We have an approach to this which doesn't modify the password hashing at all, so...

ircmaxell · on March 28, 2015

Well, let's imagine an attack scenario.

As an attacker, I get SQL access to your DB (meaning no access to the encryption key). I then download the user names, and the hashes. I then attack the hashes offline. I recover only the weakest few percent (since you're using bcrypt). But since the weakest few are those most likely to be re-used (both by different users and by a single user across sites), they are going to be both more valuable to me and easier for the next steps:

Then, I take the highest frequency passwords and the user table, and I start validating them online in your system. Now if I do that too quickly, you'll notice and I'll be shut down. And if I do that all from the same IP, I'll be shut down.

But what if I had a botnet that I could distribute the load across. What if I kept my request rate small enough to stay under the radar of even a moderate scale system.

I would expect to start seeing meaningful results within days.

If you had 1000 users, then I could surmise that you don't have much traffic, and hence keep the request rate down to perhaps 100 per day. In 10 days I'd have at least a few u/p combinations that I know for a fact worked.

If you had 1000000 users, I could ramp it up quite a bit higher, to perhaps 1000 or 10000 per day.

And since they all came from separate IP addresses, it could be rather difficult for you to tell an attack was going on unless you were looking specifically for it.

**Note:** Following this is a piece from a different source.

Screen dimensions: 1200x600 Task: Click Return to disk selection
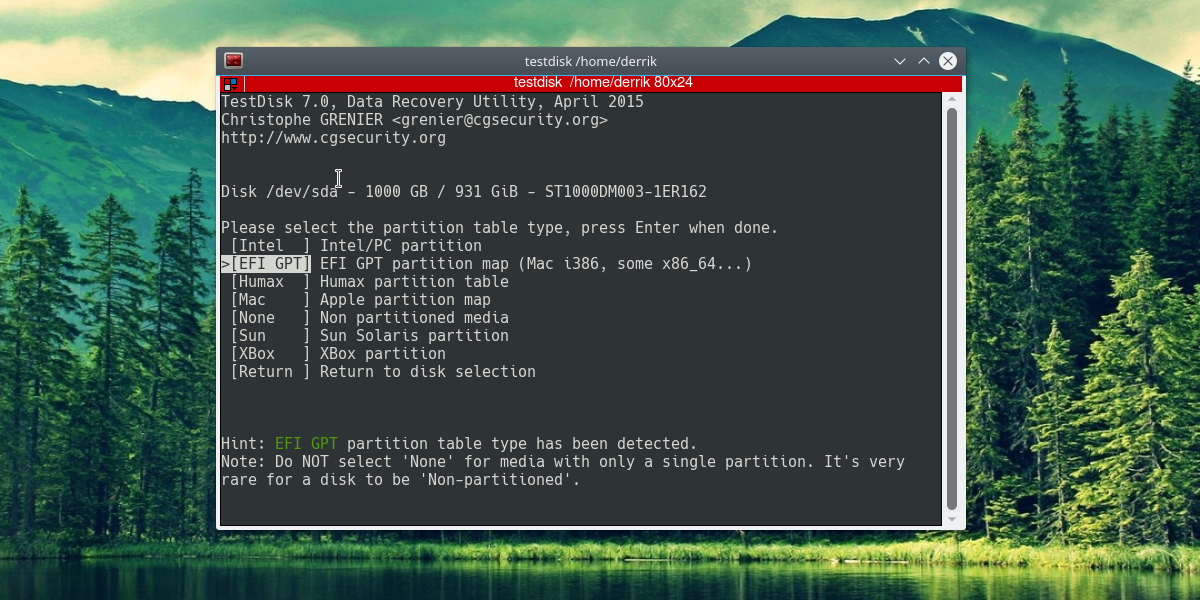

Does that mean you should stop immediately? No. It's not that bad of a scheme. But be aware that it doesn't give you (or your users) the level of protection that it may look like on the surface.

ntucker · on March 28, 2015

So after a breach, you have our (currently) 2 million hashes, and let's say you recover only the weakest few percent of the passwords, which is 60000 known good passwords. Instead of owning 60000 accounts now, you have 60000 passwords, each of which is going to require on average one million attempts before you guess the correct username. Is this not self-evidently better?

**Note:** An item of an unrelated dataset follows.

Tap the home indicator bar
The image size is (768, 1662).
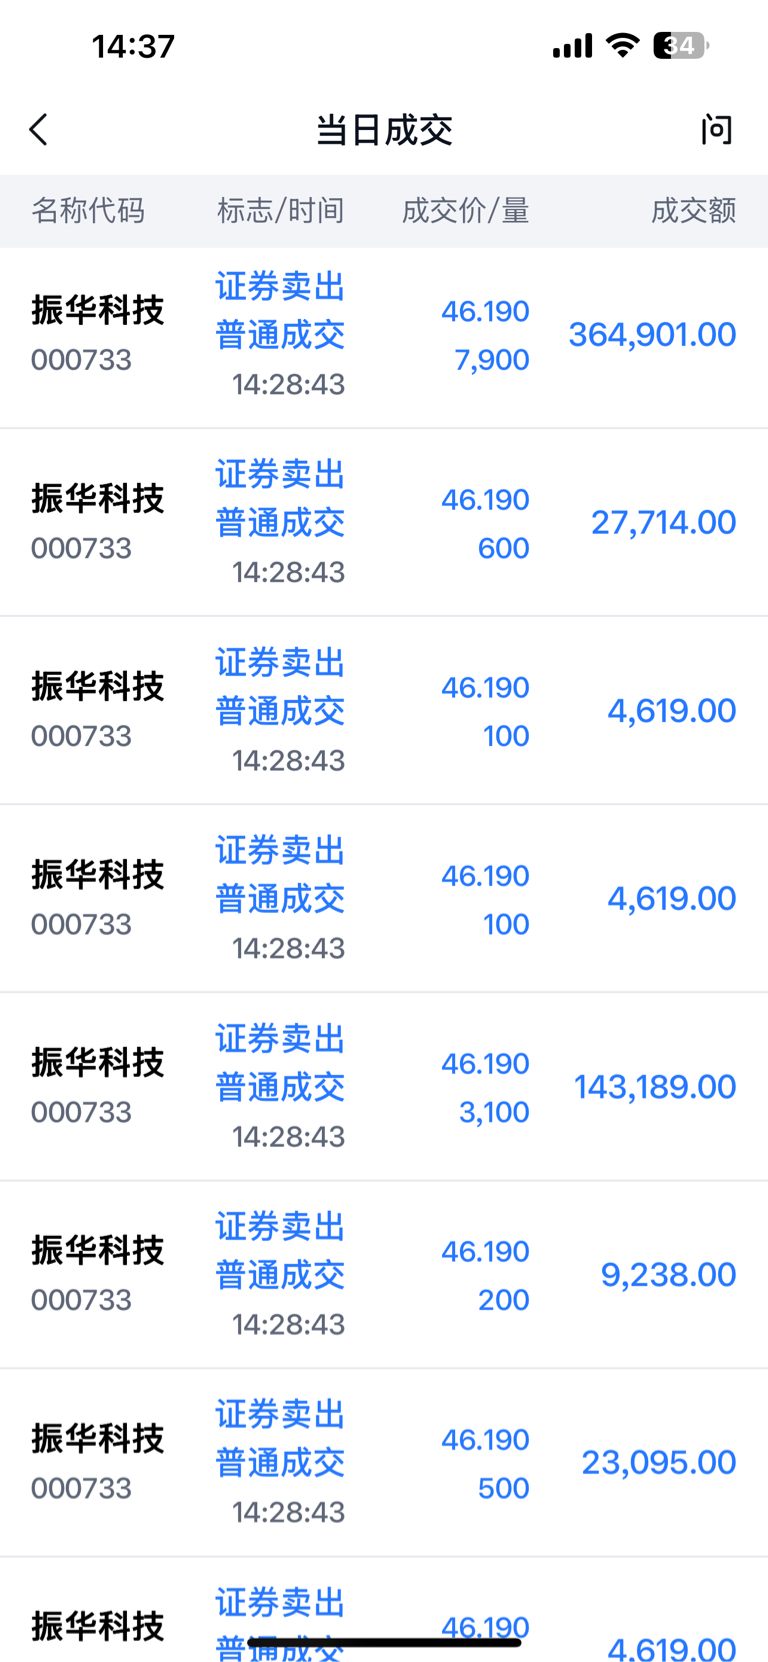[x=384, y=1642]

ircmaxell · on March 28, 2015

Well, let's look at it realistically: http://arstechnica.com/security/2015/01/yes-123456-is-the-mo...

The #1 password out of 3.3 million was 123456, which was used 20,000 times.

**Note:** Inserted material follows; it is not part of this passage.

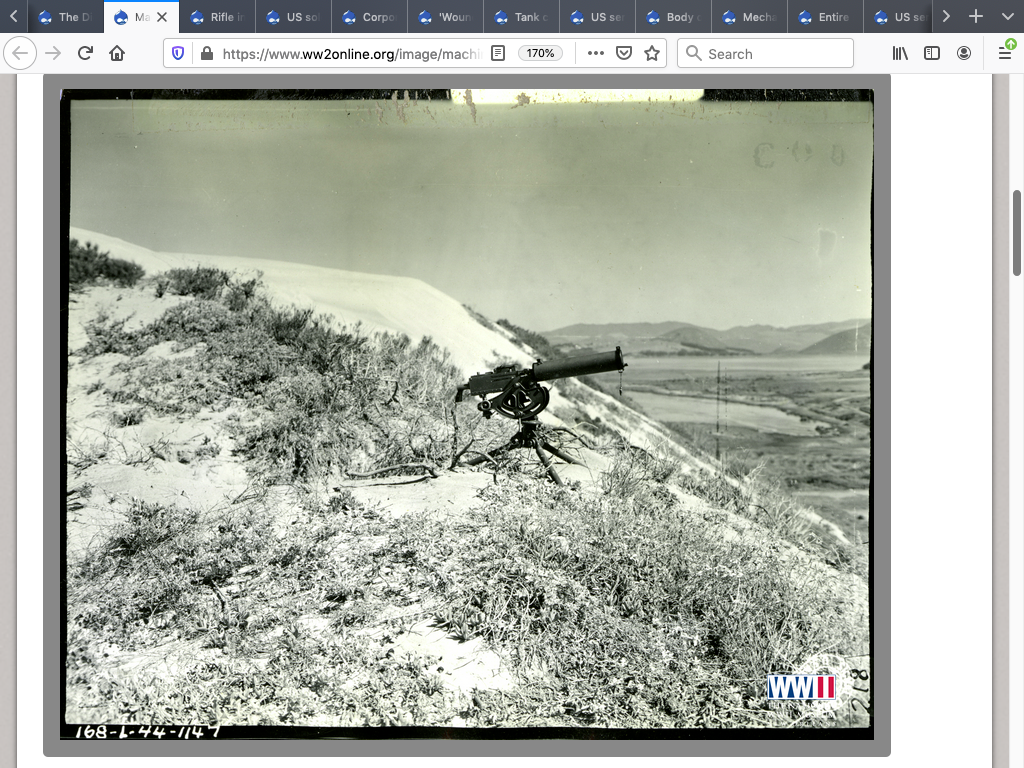List all open tabs
Screen dimensions: 1024x768
(1007, 17)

So extrapolating that for your 2 million hashes, we'd expect the top password to appear roughly 12,000 times.

Running those numbers, we'd expect each guess to have a 1/12000 chance of matching. Or more specifically, a 1988000/2000000 of not matching.

With some quick running of those numbers, we'd expect a 50% chance of finding a match after trying just 115 random usernames.

I'm not saying it isn't an interesting approach, I just don't think it's nearly as effective as if you encrypt the hash directly (which has no attack vector unless you can get the key).

e12e · on March 28, 2015

You forget the cases where username=password (or username+CelverP3rmutation)=password).

kybernetikos · on March 27, 2015

> you won't know what usernames they go with

But if you've got a list of all usernames (probably a relatively small number) and access to a running system, isn't it easy to just try each password against each user until you find a match?

The common practice of limiting logins from a single username wouldn't help with that either.

ntucker · on March 27, 2015

Yes, but we currently have 2.1 million users, so that's still no small burden. And don't forget that's only after you brute forced the passwords.

kybernetikos · on March 28, 2015

It's not the security of the passwords I'm thinking about, it's whether or not you've really enhanced it much by obfuscating the relationship between password and username. I'm sure you've thought about this more than me, but I'm a bit skeptical, since if you have a lot of users, you probably have had to create systems to make the log in process extremely efficient. If all of your users wanted to log into your system within a 24hr period, could they? Maybe a week? If they could, then an attacker can attempt to log in with each username over the same period of time.

kijin · on March 28, 2015

So you basically increased the cracker's workload by six orders of magnitude, which is equivalent to increasing bcrypt's work factor by 20. Cool!

im2w1l · on March 28, 2015

If you increase bcrypt's workfactor then legitimate requests take longer.

mirashii · on March 27, 2015

Is there some reason that you don't just hash the whole column or table though? It does everything you described, except also makes even the bcrypted passwords available in the event of a db dump. It just seems like a half-measure where a whole-measure is just as easy to implement.

ntucker · on March 28, 2015

Hmm, interesting suggestion. We wouldn't want to encrypt the entire row since we want to be able to query on specific columns (version in particular). My only excuse otherwise is that the goal was "disassociate the hashes from the users" not "encrypt the hashes." :) You're right that we could have done more, although whether that makes meeting the original goal a "half measure" depends on your perspective. :)

simcop2387 · on March 27, 2015

That's a really interesting idea. I was thinking it might have performance implications but I think that will only apply to the password validation. How do you make sure the mapping key doesn't cause collisions when you roll it to reset everyone's passwords?

ntucker · on March 27, 2015

That's a great point about rolling the mapping key. We would likely be dropping all the rows in the password hash table for such an extreme event anyway, though, since otherwise there's no way to garbage collect the orphaned ones.